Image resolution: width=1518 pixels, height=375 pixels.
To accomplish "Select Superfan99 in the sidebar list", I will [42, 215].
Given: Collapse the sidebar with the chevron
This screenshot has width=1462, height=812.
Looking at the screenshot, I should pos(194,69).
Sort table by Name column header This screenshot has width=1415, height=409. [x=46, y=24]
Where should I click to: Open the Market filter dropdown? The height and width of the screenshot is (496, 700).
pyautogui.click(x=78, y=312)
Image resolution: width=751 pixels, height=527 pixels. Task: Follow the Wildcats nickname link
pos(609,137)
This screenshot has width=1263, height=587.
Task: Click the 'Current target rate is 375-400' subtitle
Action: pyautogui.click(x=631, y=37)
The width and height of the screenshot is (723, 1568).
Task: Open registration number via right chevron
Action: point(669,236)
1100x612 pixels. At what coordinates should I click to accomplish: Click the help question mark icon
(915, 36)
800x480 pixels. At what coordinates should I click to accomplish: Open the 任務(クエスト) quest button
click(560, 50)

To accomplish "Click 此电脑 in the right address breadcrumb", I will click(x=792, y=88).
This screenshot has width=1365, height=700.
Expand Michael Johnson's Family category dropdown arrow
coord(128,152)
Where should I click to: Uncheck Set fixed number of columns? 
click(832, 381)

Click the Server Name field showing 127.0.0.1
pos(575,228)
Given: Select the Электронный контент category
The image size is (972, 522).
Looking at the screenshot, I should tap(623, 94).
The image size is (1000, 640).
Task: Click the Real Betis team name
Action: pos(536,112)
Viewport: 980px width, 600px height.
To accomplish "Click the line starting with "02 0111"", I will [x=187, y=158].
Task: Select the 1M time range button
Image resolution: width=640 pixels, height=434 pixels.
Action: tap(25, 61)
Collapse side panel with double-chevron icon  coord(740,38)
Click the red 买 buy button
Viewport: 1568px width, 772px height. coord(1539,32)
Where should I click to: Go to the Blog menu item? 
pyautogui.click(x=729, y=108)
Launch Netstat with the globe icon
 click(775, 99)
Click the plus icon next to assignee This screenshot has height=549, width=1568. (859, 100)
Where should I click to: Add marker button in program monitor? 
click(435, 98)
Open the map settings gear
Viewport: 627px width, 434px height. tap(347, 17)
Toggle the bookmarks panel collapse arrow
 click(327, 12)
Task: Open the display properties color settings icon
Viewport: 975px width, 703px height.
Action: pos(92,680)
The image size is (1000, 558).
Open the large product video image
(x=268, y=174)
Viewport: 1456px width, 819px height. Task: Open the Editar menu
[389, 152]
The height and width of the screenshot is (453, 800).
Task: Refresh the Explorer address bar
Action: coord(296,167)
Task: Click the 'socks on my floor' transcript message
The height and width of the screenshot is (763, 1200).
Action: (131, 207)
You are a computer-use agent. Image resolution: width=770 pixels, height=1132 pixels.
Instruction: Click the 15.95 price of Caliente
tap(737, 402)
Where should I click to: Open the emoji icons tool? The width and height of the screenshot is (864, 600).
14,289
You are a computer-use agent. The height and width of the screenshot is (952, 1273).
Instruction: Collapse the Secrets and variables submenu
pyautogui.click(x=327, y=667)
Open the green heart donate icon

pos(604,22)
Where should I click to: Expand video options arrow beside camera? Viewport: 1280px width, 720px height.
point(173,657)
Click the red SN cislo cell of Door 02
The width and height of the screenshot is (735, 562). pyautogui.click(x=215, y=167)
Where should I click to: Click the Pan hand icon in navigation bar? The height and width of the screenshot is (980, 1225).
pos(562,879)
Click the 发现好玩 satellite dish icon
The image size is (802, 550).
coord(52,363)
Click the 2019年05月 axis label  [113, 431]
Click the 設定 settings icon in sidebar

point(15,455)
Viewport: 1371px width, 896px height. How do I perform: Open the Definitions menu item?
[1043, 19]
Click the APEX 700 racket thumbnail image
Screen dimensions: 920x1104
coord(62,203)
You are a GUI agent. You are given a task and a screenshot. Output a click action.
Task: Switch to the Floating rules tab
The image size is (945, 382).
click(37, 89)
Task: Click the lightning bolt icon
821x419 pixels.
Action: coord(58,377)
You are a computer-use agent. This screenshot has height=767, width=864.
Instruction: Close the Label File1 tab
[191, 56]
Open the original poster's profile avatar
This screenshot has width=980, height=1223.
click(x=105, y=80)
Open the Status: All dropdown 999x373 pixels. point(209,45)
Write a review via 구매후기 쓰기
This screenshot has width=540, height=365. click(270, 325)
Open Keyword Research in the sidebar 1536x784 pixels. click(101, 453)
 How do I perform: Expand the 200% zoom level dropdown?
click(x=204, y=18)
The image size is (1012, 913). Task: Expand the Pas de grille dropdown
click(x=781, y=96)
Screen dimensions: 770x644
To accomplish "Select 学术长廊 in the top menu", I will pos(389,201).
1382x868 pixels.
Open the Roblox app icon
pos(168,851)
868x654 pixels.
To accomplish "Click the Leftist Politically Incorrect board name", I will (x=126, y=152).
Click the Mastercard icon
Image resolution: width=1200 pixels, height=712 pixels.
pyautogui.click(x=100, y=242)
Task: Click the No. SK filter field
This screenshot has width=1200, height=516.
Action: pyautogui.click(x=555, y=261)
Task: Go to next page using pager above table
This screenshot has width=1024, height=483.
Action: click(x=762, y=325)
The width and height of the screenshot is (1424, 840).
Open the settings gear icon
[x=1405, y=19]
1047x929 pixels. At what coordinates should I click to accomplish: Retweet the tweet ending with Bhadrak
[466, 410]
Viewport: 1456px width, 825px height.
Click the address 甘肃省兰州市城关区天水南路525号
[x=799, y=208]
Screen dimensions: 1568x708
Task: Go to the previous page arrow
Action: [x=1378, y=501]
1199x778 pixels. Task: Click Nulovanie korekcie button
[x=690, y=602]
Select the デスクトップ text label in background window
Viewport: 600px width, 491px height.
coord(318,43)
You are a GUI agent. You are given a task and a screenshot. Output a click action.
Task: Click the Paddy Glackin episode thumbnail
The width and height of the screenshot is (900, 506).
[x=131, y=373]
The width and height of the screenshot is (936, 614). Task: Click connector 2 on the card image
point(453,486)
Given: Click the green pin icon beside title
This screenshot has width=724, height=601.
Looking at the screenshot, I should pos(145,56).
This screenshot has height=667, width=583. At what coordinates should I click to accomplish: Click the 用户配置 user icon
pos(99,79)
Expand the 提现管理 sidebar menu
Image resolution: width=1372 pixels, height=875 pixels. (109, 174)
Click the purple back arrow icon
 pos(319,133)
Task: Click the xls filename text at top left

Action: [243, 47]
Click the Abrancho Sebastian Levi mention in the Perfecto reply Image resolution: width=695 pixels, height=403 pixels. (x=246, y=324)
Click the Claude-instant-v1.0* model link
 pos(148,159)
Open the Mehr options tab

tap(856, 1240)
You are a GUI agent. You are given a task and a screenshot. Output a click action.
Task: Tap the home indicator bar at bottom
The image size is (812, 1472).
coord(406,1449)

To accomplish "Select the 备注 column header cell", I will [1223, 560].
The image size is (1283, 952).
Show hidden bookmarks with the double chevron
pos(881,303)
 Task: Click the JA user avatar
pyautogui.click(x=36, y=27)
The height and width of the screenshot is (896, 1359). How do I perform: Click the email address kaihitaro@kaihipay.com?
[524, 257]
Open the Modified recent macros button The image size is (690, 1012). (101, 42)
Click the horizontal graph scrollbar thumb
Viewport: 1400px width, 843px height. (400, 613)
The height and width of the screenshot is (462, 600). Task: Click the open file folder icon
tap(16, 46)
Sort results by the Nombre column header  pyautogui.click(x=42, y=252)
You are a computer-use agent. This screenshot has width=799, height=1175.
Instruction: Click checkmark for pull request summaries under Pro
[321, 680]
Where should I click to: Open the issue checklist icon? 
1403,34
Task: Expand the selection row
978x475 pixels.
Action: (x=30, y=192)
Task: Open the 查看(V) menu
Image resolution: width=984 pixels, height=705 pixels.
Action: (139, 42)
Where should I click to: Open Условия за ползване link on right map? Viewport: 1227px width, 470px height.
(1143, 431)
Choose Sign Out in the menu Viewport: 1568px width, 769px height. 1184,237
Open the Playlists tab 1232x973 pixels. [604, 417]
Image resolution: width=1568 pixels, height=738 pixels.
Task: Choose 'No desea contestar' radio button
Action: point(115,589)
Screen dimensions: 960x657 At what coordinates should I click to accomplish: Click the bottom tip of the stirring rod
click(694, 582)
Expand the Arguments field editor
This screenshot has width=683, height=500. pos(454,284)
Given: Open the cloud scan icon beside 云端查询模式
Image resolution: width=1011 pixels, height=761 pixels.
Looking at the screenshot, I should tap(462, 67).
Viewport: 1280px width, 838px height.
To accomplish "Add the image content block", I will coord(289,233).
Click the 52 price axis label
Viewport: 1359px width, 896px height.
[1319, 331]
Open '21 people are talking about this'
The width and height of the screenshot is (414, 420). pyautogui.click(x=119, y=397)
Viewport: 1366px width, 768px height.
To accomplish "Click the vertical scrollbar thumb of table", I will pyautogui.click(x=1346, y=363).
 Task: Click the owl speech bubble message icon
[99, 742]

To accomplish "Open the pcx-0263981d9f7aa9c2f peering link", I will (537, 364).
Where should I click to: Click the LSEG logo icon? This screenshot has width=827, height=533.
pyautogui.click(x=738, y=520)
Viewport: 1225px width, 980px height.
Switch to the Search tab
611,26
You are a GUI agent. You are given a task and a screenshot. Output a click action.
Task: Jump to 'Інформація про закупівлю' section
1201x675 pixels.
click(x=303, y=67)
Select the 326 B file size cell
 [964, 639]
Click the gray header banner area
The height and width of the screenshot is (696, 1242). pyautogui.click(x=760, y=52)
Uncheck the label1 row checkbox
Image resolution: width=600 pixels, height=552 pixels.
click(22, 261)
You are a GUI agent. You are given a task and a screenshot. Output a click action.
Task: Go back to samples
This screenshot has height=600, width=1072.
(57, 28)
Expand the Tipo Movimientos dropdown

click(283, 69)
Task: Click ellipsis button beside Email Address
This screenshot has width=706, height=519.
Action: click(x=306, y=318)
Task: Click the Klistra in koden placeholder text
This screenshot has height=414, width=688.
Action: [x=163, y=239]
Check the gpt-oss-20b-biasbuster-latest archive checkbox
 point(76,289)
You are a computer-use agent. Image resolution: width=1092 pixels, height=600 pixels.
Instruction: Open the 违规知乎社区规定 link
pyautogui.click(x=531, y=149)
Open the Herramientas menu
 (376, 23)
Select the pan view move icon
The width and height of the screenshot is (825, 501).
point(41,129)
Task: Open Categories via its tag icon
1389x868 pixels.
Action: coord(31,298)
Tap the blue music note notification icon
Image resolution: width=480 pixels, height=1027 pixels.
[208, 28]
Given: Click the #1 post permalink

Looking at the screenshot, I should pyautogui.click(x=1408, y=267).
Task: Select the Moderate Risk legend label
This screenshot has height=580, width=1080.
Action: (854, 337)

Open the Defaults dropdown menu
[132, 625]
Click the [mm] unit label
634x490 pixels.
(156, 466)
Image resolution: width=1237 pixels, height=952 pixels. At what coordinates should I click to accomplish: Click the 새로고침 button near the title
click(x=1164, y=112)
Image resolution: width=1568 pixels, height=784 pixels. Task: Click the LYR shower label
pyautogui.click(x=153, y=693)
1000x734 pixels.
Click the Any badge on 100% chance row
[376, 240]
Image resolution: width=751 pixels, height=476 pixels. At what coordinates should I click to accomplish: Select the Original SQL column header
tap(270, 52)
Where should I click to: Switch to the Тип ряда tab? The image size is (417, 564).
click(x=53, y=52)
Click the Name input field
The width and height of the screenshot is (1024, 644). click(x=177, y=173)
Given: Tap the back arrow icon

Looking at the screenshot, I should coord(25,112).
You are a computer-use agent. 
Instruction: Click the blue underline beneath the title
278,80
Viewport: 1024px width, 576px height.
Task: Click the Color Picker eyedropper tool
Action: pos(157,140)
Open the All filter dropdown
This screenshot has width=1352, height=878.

» WRITTEN EXERCISE:
Count the lines in the records above that contain the word "with". Give only the number.

» RESULT OF THE EXERCISE:
6